The startup has also developed iFarm, a cloud-based data and farm output AI software. It allows the clients to get all their farm and production details on the cloud at home or office. “Our farm dashboard and IoT uses artificial intelligence and data analytics to measure important indicators that help in food/crop planning and hence help connect in the food security ecosystem,” he said. 

Some areas where AI and IoT are used at Barton:

  1. SMS alert system 
  2. Data logging facility
  3. Online monitoring and control
  4. Sensor-based control system
  5. Environment management system
  6. Water temperature management
  7. Sunlight monitoring system
  8. Crop management system
  9. Farm system efficiency dashboard
  10. Nutrition management system

Barton team includes members with deep expertise in science, engineering, technology, food safety, crop physiology, microbiology and more to help deliver rapidly deployable and scalable solutions.

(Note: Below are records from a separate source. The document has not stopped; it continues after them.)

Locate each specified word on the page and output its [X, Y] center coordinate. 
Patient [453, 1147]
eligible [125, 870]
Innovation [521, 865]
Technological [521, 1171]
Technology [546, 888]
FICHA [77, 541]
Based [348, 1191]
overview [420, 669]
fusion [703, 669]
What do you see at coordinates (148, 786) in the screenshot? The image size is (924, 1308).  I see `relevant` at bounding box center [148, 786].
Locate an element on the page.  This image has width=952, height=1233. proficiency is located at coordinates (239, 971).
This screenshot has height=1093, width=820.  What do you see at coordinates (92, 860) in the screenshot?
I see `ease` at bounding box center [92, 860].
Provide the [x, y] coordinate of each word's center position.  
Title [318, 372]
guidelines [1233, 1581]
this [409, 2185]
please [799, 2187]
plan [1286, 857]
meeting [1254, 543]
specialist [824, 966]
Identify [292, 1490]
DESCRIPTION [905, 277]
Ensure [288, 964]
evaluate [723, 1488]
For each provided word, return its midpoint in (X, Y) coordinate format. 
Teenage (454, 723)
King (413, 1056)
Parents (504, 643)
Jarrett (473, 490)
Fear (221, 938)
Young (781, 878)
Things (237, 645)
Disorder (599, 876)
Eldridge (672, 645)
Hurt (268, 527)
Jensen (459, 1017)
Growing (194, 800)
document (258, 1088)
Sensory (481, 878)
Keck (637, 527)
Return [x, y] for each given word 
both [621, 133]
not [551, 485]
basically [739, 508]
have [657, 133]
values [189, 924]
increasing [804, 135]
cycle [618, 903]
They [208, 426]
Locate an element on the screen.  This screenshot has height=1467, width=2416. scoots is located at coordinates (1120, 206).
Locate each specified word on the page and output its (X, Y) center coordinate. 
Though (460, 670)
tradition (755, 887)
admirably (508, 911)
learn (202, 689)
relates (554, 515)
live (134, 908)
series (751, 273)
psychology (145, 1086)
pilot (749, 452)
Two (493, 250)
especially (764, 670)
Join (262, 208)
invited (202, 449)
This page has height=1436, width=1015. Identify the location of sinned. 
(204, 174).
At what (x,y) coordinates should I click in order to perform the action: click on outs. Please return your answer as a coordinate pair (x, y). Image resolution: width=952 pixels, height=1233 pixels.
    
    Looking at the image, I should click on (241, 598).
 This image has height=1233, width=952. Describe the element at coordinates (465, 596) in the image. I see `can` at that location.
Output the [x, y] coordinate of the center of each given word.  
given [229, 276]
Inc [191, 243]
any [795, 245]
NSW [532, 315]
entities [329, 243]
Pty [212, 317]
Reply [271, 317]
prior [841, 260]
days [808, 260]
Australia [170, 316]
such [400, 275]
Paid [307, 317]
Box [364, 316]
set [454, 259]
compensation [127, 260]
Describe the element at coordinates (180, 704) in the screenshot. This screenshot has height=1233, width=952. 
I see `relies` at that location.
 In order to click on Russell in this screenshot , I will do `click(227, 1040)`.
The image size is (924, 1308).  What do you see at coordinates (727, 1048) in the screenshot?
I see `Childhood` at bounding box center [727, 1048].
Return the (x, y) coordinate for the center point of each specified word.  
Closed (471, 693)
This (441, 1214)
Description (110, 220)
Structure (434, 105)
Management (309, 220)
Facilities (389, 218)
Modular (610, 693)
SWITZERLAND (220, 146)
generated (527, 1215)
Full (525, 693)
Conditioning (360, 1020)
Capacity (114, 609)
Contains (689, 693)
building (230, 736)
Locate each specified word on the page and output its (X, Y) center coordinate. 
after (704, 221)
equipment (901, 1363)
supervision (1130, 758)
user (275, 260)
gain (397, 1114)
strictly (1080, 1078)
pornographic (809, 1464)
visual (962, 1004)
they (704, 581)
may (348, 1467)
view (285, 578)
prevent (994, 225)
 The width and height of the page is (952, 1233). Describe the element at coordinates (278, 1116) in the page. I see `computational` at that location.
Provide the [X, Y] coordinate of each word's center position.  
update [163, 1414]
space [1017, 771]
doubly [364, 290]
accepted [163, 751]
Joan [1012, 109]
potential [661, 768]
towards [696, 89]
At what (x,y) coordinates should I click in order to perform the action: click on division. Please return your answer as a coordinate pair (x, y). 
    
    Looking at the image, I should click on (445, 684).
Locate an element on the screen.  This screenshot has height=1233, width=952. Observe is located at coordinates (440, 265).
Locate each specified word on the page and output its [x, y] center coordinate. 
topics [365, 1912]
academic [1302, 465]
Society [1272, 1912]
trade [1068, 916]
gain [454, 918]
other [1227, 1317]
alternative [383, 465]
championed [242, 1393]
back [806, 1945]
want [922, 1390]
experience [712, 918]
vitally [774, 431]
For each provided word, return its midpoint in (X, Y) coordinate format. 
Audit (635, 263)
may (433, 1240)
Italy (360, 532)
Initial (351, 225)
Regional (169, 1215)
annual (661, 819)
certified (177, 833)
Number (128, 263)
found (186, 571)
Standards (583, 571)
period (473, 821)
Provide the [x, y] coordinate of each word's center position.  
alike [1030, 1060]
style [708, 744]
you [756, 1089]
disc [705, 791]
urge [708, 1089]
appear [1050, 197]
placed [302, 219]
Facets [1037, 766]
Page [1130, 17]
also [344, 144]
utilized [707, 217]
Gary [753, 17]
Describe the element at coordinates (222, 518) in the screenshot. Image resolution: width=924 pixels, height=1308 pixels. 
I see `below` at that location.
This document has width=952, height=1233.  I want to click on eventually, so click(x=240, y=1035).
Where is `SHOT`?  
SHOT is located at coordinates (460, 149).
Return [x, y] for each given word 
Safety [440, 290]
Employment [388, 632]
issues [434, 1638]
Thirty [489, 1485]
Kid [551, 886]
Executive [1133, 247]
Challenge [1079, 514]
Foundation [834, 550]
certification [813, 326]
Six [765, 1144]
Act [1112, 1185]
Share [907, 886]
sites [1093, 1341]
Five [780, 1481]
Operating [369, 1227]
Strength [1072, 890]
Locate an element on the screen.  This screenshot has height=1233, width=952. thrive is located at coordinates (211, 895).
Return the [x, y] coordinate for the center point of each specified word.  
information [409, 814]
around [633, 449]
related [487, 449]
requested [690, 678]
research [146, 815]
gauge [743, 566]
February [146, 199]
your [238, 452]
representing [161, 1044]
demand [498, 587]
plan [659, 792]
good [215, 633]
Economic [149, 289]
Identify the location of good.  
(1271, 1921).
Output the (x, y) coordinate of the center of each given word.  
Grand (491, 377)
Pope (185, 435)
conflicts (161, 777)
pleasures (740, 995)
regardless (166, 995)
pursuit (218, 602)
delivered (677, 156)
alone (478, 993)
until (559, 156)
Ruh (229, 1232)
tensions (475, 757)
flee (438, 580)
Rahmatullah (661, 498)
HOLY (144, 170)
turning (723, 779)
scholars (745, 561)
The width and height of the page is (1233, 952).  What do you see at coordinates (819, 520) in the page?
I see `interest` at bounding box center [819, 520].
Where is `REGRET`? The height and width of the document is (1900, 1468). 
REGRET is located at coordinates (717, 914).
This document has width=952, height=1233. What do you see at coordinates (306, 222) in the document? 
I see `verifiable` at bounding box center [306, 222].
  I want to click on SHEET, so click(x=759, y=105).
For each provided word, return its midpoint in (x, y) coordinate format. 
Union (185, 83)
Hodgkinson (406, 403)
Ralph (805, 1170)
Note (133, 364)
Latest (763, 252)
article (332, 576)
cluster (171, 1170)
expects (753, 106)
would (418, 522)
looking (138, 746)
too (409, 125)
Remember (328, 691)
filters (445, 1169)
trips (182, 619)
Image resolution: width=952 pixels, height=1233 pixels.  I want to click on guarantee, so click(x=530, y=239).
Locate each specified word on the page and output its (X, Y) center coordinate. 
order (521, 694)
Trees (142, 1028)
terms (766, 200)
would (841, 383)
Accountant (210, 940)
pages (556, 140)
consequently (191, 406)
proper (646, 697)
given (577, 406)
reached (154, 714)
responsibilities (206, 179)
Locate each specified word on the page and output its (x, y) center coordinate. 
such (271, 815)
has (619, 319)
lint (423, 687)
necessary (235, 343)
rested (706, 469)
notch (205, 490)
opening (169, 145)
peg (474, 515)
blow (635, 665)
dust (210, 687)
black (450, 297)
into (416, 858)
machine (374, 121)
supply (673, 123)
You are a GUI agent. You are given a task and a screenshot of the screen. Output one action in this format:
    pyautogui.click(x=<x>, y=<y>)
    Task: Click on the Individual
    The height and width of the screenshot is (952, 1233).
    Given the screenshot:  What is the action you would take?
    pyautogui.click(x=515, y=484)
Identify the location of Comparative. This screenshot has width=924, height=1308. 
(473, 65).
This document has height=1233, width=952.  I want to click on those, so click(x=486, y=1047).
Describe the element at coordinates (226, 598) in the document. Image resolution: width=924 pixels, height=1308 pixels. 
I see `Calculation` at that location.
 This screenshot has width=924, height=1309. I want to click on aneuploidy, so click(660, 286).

“Being first and one of a kind in the segment of agri-tech, we at Barton Breeze are trying to create and promote healthy lifestyle’ To achieve it, we are working into the whole ecosystem in the form of B-FRESH, B-FARM and B-HOME,” shares Singh. 

Growth Story

With experienced and known names in the team, Barton Breeze has increased team members, post-COVID to increase the outreach. “Currently we are in 10 states, and Barton Breeze is planning to enter five more states in next couple of months,” shared Singh. The startup takes pride in increased customer query by 200% and increased consumer awareness by 10X post COVID. 

Singh further shares that there has been an increase in the interest level from angel investors and venture capitals for Barton Breeze with VC calls gone up by 150%. The startup is closing 1.5 million USD funding within this year. 

“Our goal is to achieve 360-ton produce marketing per year by the end of March 2021 while adding 25 more clients. We are targeting 50 crores revenue @CAGR 800%. We would also be coming up with ten new commercialised farms apart from doing R&D on 50 crop varieties,” concluded Singh on an ambitious note.